I ran SSHFS for a while maybe half a year ago? I quite liked it cause we obviously already use SSH so setup was quick and easy, performance was good too. Then I learnt it's no longer maintained so switched to NFS.

NFS is good, if you aren't accessing from Windows I would go for that. Setup is pretty simple too, just change /etc/exports and a few permissions or ownerships (after installing the package obviously) then start the systemd service.

Can't comment on Kerberos, but considering NFS popularity I can't imagine it being difficult.

[–] [email protected] 1 points 10 months ago

Then I learnt it’s no longer maintained so switched to NFS.
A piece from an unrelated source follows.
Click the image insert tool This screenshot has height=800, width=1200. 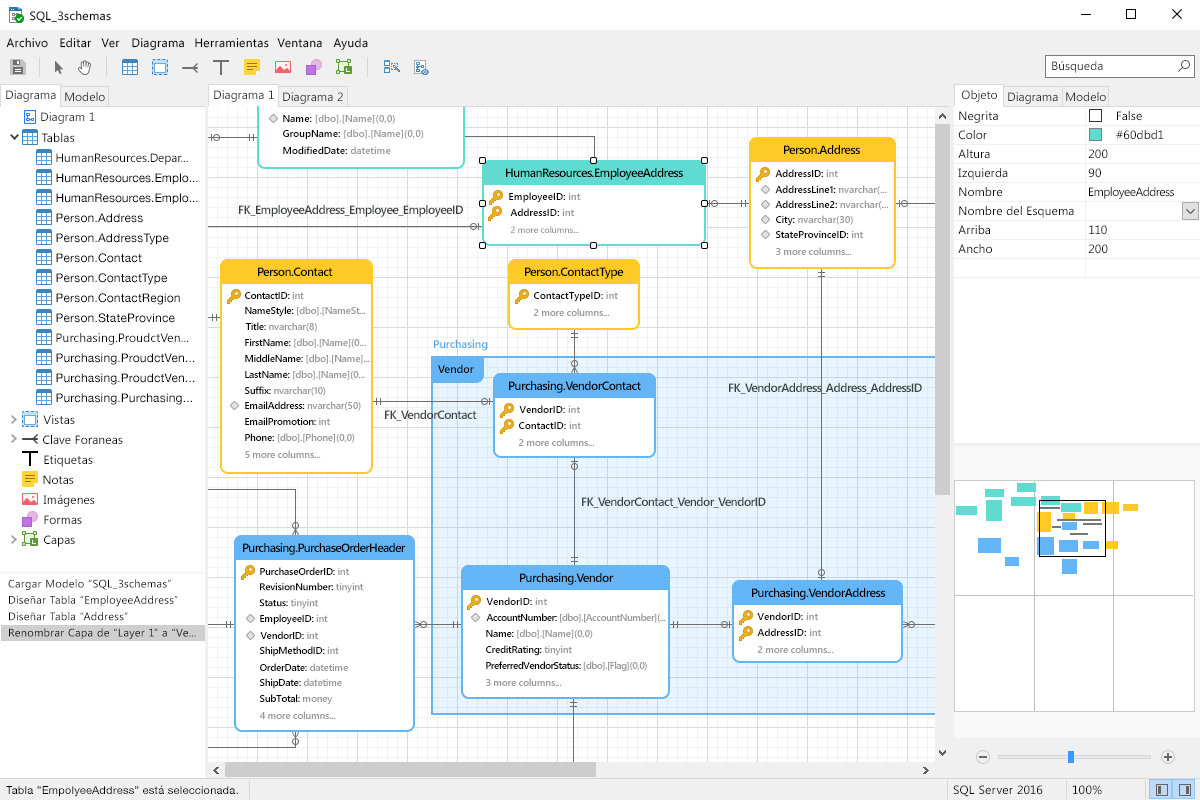(283, 67)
Ohhh wasn't aware of that information ! Thank you.

[–] [email protected] 1 points 10 months ago (2 children)

How do I set permissions up with NFS? Do I have to have the same uids and gids on both server and clients?

[–] atzanteol 2 points 10 months ago (1 children)

Yes, if you're not using Kerberos for authentication.

[–] [email protected] 1 points 10 months ago
[–] [email protected] 1 points 10 months ago* (last edited 10 months ago) (2 children)

In my experience, just making sure the directory you're sharing is owned by nobody:nogroup is enough.

sudo chown -R nobody:nogroup /path/to/nfs

[–] [email protected] 1 points 10 months ago (1 children)

That’s making it public, isn’t it?

[–] [email protected] 1 points 10 months ago
[–] atzanteol 1 points 10 months ago (1 children)

Ohh, no - you don't want to do that. Why would you do that?

NFS without kerberos uses the UIDs of the remote users to determine access to files on the server. It's very insecure since the client systems can use whatever UIDs they want. It's why NFS has a "squash root" option which blocks any remote system from using UID 0. Kerberos allows users to authenticate so that the server knows who they are on the local system rather than trusting the remote system.

Changing ownership to "nobody" doesn't give anyone access - it just sets the owner to the "nobody" user. You would need to "chmod" to give read/write permissions.

[–] [email protected] 1 points 10 months ago (1 children)

I'm not an expert with this stuff, I just do whatever works. This works, so I do it and when people ask me or just in general how to do it this is what I tell them. Most of the guides I've come across, including one from DigitalOcean, recommends doing this.

[–] atzanteol 1 points 10 months ago

Ah - that's the root-squashing I was mentioning. Root is translated to "nobody" on the server. If you're not using the root user or if you've set "no_root_squash" then you don't need/want to do that.